### ACTIVITY
Reply with the data below, repeated exactly in full.

### RECORDS SUPPLIED
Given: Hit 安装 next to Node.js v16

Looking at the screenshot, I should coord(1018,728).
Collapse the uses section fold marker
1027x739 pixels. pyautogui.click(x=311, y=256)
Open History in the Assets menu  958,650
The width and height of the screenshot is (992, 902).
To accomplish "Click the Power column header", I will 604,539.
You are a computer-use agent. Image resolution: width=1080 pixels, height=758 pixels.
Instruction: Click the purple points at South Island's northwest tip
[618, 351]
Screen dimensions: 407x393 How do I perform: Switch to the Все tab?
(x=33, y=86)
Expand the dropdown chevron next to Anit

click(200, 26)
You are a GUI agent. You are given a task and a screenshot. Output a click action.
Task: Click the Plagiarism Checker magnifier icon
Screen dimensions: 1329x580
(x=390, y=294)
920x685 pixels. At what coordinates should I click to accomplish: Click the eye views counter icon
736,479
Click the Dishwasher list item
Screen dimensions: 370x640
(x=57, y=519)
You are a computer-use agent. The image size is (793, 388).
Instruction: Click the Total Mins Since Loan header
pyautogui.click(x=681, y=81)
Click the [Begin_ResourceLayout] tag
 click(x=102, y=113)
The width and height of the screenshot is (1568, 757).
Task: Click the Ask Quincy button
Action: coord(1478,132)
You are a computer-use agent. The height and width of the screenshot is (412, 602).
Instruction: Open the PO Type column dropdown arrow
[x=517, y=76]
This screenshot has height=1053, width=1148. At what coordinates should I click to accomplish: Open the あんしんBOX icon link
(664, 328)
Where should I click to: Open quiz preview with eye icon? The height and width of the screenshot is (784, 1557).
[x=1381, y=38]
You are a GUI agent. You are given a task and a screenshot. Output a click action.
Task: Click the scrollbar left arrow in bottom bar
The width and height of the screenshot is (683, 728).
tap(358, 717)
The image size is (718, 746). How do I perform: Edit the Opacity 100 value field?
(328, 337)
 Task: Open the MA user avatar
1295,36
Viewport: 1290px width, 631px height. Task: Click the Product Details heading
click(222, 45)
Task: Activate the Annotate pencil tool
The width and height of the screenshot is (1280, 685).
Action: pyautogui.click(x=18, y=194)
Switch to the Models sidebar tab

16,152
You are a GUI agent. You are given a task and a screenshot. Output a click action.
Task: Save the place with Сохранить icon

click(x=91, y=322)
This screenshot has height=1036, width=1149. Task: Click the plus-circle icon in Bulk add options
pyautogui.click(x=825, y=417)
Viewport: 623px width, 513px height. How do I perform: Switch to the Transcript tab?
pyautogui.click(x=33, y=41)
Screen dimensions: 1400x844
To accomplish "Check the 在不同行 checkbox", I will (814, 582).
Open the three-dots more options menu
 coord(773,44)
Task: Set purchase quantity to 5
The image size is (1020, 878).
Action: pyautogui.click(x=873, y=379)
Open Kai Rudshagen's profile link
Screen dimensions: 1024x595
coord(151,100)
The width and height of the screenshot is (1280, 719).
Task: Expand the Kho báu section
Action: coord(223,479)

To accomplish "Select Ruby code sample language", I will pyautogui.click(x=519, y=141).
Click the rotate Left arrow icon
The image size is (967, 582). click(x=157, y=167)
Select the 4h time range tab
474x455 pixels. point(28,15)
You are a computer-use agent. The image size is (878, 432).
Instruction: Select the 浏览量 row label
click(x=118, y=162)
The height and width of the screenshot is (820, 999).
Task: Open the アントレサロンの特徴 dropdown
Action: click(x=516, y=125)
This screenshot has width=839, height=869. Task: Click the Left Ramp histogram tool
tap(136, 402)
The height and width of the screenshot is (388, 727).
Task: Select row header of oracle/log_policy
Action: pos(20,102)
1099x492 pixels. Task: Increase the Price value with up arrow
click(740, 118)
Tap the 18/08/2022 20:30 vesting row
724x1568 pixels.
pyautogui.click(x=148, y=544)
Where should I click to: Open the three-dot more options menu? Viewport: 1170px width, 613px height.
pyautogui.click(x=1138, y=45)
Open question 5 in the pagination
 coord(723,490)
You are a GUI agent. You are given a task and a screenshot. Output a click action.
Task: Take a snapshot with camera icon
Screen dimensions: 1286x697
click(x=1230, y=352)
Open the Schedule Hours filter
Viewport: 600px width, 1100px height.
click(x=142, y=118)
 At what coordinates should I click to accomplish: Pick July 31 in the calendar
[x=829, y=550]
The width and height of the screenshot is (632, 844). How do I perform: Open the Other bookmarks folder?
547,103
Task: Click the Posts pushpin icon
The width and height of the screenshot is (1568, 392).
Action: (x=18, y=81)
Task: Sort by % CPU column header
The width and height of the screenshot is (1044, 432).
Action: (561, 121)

### RESPONSE TO THIS TASK
Given: Hit 安装 next to Node.js v16

Looking at the screenshot, I should coord(1018,728).
Collapse the uses section fold marker
1027x739 pixels. pyautogui.click(x=311, y=256)
Open History in the Assets menu  958,650
The width and height of the screenshot is (992, 902).
To accomplish "Click the Power column header", I will 604,539.
You are a computer-use agent. Image resolution: width=1080 pixels, height=758 pixels.
Instruction: Click the purple points at South Island's northwest tip
[618, 351]
Screen dimensions: 407x393 How do I perform: Switch to the Все tab?
(x=33, y=86)
Expand the dropdown chevron next to Anit

click(200, 26)
You are a GUI agent. You are given a task and a screenshot. Output a click action.
Task: Click the Plagiarism Checker magnifier icon
Screen dimensions: 1329x580
(x=390, y=294)
920x685 pixels. At what coordinates should I click to accomplish: Click the eye views counter icon
736,479
Click the Dishwasher list item
Screen dimensions: 370x640
(x=57, y=519)
You are a computer-use agent. The image size is (793, 388).
Instruction: Click the Total Mins Since Loan header
pyautogui.click(x=681, y=81)
Click the [Begin_ResourceLayout] tag
 click(x=102, y=113)
The width and height of the screenshot is (1568, 757).
Task: Click the Ask Quincy button
Action: coord(1478,132)
You are a computer-use agent. The height and width of the screenshot is (412, 602).
Instruction: Open the PO Type column dropdown arrow
[x=517, y=76]
This screenshot has height=1053, width=1148. At what coordinates should I click to accomplish: Open the あんしんBOX icon link
(664, 328)
Where should I click to: Open quiz preview with eye icon? The height and width of the screenshot is (784, 1557).
[x=1381, y=38]
You are a GUI agent. You are given a task and a screenshot. Output a click action.
Task: Click the scrollbar left arrow in bottom bar
The width and height of the screenshot is (683, 728).
tap(358, 717)
The image size is (718, 746). How do I perform: Edit the Opacity 100 value field?
(328, 337)
 Task: Open the MA user avatar
1295,36
Viewport: 1290px width, 631px height. Task: Click the Product Details heading
click(222, 45)
Task: Activate the Annotate pencil tool
The width and height of the screenshot is (1280, 685).
Action: pyautogui.click(x=18, y=194)
Switch to the Models sidebar tab

16,152
You are a GUI agent. You are given a task and a screenshot. Output a click action.
Task: Save the place with Сохранить icon

click(x=91, y=322)
This screenshot has height=1036, width=1149. Task: Click the plus-circle icon in Bulk add options
pyautogui.click(x=825, y=417)
Viewport: 623px width, 513px height. How do I perform: Switch to the Transcript tab?
pyautogui.click(x=33, y=41)
Screen dimensions: 1400x844
To accomplish "Check the 在不同行 checkbox", I will (814, 582).
Open the three-dots more options menu
 coord(773,44)
Task: Set purchase quantity to 5
The image size is (1020, 878).
Action: pyautogui.click(x=873, y=379)
Open Kai Rudshagen's profile link
Screen dimensions: 1024x595
coord(151,100)
The width and height of the screenshot is (1280, 719).
Task: Expand the Kho báu section
Action: coord(223,479)

To accomplish "Select Ruby code sample language", I will pyautogui.click(x=519, y=141).
Click the rotate Left arrow icon
The image size is (967, 582). click(x=157, y=167)
Select the 4h time range tab
474x455 pixels. point(28,15)
You are a computer-use agent. The image size is (878, 432).
Instruction: Select the 浏览量 row label
click(x=118, y=162)
The height and width of the screenshot is (820, 999).
Task: Open the アントレサロンの特徴 dropdown
Action: click(x=516, y=125)
This screenshot has width=839, height=869. Task: Click the Left Ramp histogram tool
tap(136, 402)
The height and width of the screenshot is (388, 727).
Task: Select row header of oracle/log_policy
Action: pos(20,102)
1099x492 pixels. Task: Increase the Price value with up arrow
click(740, 118)
Tap the 18/08/2022 20:30 vesting row
724x1568 pixels.
pyautogui.click(x=148, y=544)
Where should I click to: Open the three-dot more options menu? Viewport: 1170px width, 613px height.
pyautogui.click(x=1138, y=45)
Open question 5 in the pagination
 coord(723,490)
You are a GUI agent. You are given a task and a screenshot. Output a click action.
Task: Take a snapshot with camera icon
Screen dimensions: 1286x697
click(x=1230, y=352)
Open the Schedule Hours filter
Viewport: 600px width, 1100px height.
click(x=142, y=118)
 At what coordinates should I click to accomplish: Pick July 31 in the calendar
[x=829, y=550]
The width and height of the screenshot is (632, 844). How do I perform: Open the Other bookmarks folder?
547,103
Task: Click the Posts pushpin icon
The width and height of the screenshot is (1568, 392).
Action: (x=18, y=81)
Task: Sort by % CPU column header
The width and height of the screenshot is (1044, 432).
Action: (561, 121)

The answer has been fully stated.